**What to do**
Hand back, word for word, the lines from the one containing "Image resolution: width=1392" to the end of the records, both included, and leave out pictures.

**Source data**
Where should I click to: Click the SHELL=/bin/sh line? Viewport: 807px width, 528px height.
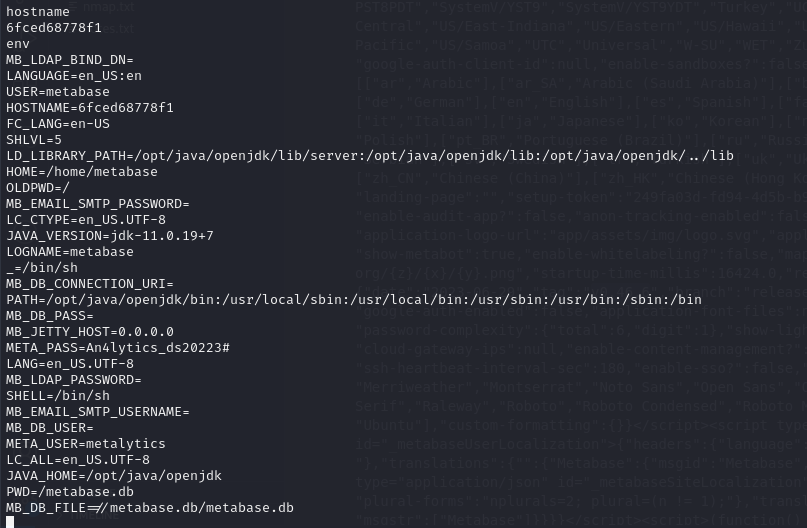[58, 396]

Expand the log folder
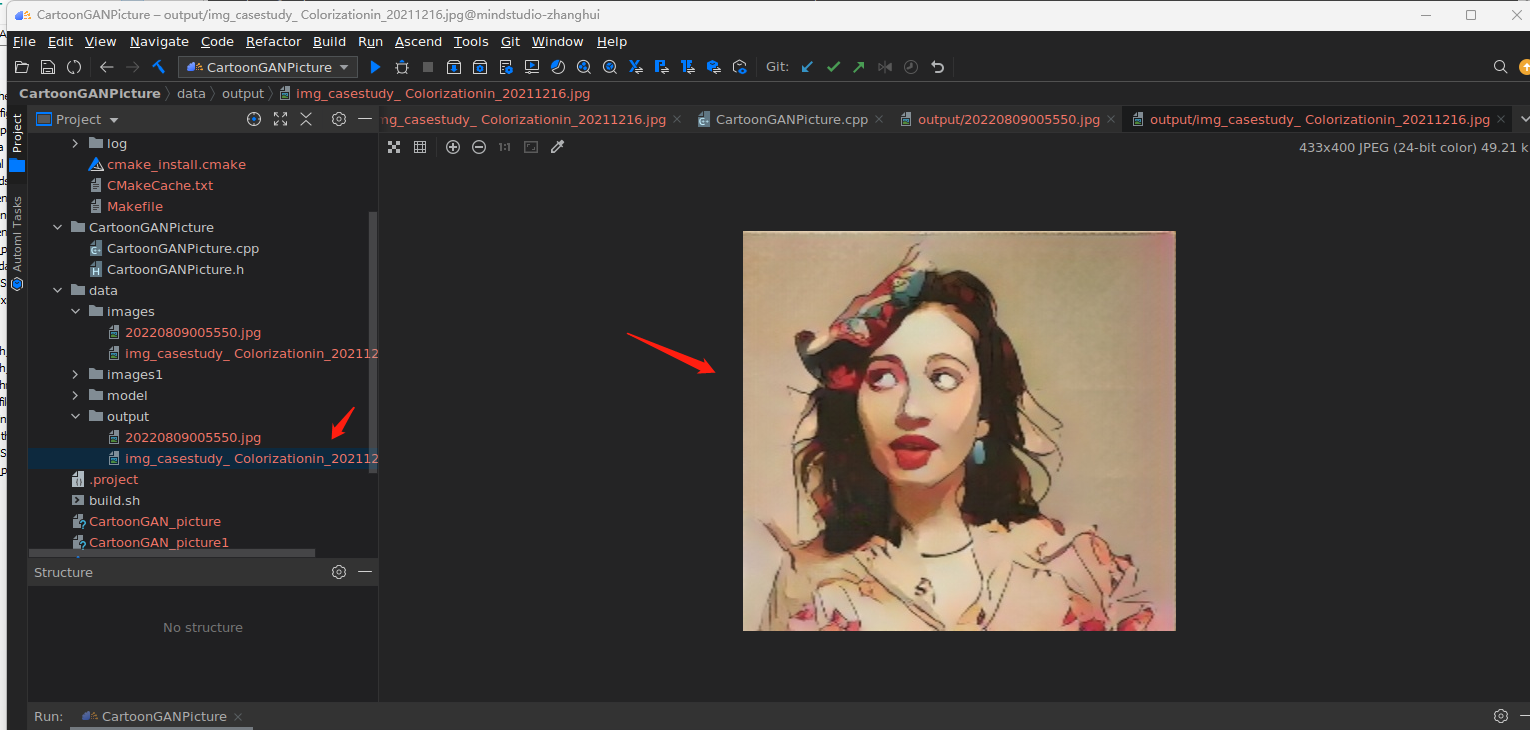75,144
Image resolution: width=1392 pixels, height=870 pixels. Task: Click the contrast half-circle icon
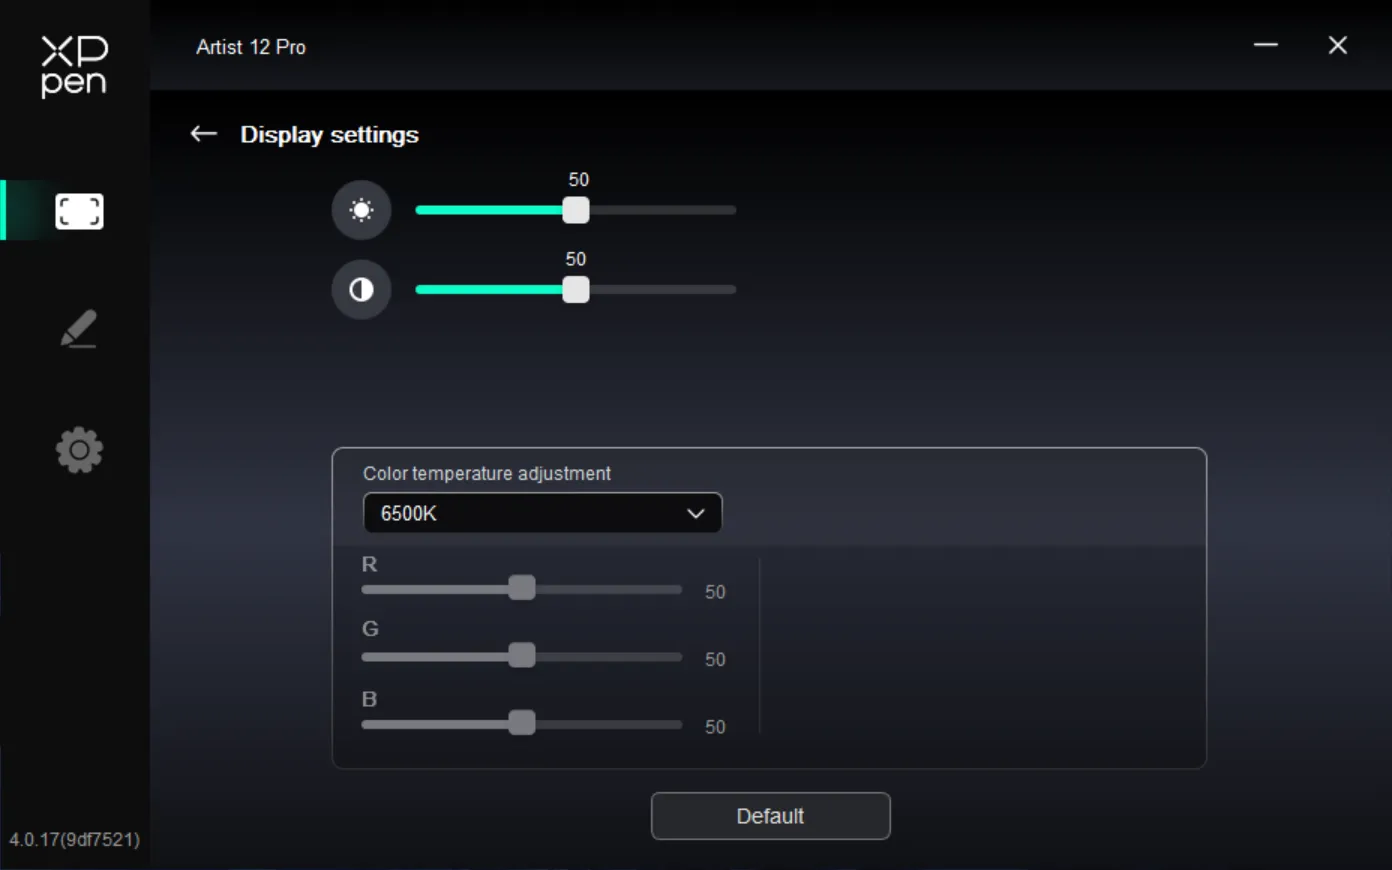(x=361, y=290)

**Solution for this problem**
Image resolution: width=1392 pixels, height=870 pixels. Task: Click the contrast half-circle icon
(x=361, y=290)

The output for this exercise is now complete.